Please visit me at ProducersWEB.com

Thursday, September 23, 2010

Digital Decisioning Effect

Question? What is the effect the digital age is having on decisioning in today’s economy and society? Considering all the tech advances, that question should have a totally positive answer. But, if we take a random sampling from across the decisioning spectrum, we may be surprised.

One example:
Information is Money in the Digital Age
Insight
By Ullrich Loeffler

According to their research, approximately three-quarters of companies suffer from information overload. In a recently released study Taming Information Chaos, IDC and Teradata quantified the gap between market leaders and average organizations' use of technology to support information-based decision making. Among findings of this study were that 75 per cent of the 1,072 respondents from 22 countries cited information overload, and many claimed that up to half of all information available to them is useless for their decision making.

Furthermore, respondents claimed that 37 per cent of all business decisions remain primarily 'gut' or instinctive. (Source: IDC White Paper, Taming Information Chaos, Nov 2007, sponsored by Teradata). These findings raise concerns about the business practices in many organizations and the urgent need for these companies to bring their information environments into order using technology.

It is common knowledge that business intelligence is one of the hottest technologies in the market and that many IT and business executives have included business intelligence solutions in their top 10 organizational priorities.

http://www.bdstrategy.com.au/information-management/business-intelligence/95-information-is-money-in-the-digital-age

Another source:
Decision Making in the Digital Age
Information Management Magazine
David K. Wessel

One of the characteristics that make us uniquely human is our ability to process information, make decisions and learn from the results of those decisions. However, the advent of the digital age has introduced a radical new element into the decision-making equation, especially in the corporate environment.

Today it is possible to access a seemingly limitless amount of data almost instantaneously. However, along with the need to wade through the daily media blitz comes the need to convert information into decisions and then into action at the "speed of thought." In this high-speed unforgiving environment, decision success or failure often falls straight to the bottom line.

How are managers and workers coping with the need for greater speed in decision making? And how are companies balancing the requirement for speed with the concomitant need for quality?
http://www.information-management.com/issues/20011201/4404-1.html

Another example:
Digital Age Decision-Making
Publication: Training

If conducting "business at the speed of thought" has left you feeling as though your "business" is getting away from you, you're not alone.

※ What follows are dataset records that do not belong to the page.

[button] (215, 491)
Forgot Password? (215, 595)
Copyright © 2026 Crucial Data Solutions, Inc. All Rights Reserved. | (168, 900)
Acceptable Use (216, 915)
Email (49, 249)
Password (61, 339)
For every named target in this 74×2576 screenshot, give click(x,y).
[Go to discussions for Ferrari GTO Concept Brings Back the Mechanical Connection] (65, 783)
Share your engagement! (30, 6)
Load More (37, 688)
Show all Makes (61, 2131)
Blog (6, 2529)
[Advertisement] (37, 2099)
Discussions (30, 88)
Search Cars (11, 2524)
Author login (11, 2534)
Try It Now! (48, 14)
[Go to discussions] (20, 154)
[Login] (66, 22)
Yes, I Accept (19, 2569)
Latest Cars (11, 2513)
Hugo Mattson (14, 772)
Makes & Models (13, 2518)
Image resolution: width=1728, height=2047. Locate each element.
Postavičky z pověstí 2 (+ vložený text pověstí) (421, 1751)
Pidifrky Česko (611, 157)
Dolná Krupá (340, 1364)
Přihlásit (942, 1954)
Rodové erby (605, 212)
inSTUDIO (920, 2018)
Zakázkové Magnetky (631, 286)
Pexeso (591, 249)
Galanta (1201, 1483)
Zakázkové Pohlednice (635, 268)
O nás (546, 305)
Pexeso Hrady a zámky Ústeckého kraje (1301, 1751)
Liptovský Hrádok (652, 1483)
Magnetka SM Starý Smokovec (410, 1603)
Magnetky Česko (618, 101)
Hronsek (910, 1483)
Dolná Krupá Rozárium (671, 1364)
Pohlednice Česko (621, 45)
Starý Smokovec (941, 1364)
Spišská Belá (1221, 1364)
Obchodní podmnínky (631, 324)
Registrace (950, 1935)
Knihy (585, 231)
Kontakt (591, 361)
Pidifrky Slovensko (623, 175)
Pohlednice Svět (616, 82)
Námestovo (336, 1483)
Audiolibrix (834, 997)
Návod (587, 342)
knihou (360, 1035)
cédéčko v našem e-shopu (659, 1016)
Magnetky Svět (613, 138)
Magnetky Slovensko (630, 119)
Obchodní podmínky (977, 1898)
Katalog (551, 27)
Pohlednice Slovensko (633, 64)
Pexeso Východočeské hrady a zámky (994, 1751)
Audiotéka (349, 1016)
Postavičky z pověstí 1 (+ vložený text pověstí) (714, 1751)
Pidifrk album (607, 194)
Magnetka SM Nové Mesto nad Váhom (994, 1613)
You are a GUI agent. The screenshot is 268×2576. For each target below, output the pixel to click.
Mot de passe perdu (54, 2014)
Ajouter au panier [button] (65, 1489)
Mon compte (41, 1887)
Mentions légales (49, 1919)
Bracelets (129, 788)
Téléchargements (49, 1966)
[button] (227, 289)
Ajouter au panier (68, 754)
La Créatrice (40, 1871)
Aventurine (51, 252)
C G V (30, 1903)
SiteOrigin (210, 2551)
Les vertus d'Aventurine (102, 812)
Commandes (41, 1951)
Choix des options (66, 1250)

According to a recent survey on quality decision-making by Kepner-Tregoe (KT), Princeton, N.J., today's employees are being asked to make more decisions than ever before, but in less time and at the expense of quality, productivity and customer service, and now these beleaguered decision-makers are beginning to fall behind.

So why isn't all this "speed of thought" technology facilitating digital-speed decision-making? Because technology, with all of its decision-driving potential, still can't overcome the age-old barriers to quick, effective problem resolution, say KT's survey respondents. More than 40 percent claim that the culprits are organizational politics, changing priorities, and the need for multiple approvals that continue to impede the decision-making process.

Missing a Standard Model

Perhaps the most disturbing finding in KT's report involves the decision-making "memory" of most organizations. More than 90 percent of those surveyed believe that their companies are trying to reinvent the decision-making wheel, rather than capturing and sharing information about past decisions through modeling.

Full Article and Credits:
http://www.allbusiness.com/services/educational-services/4280609-1.html

ZDT Author’s Comments:
In just these three cases (with zillions more out there), we can easily see that even with all the tech advantages now available, we may well be only marginally better off. Here we find that information overload, pressure to perform and lack of a repeatable memory model are issues that can potentially make the decisioning process even tougher. So, as we go full circle from Adam and Eve’s original decision right up until today’s digital environment…we can still use all the help we can get.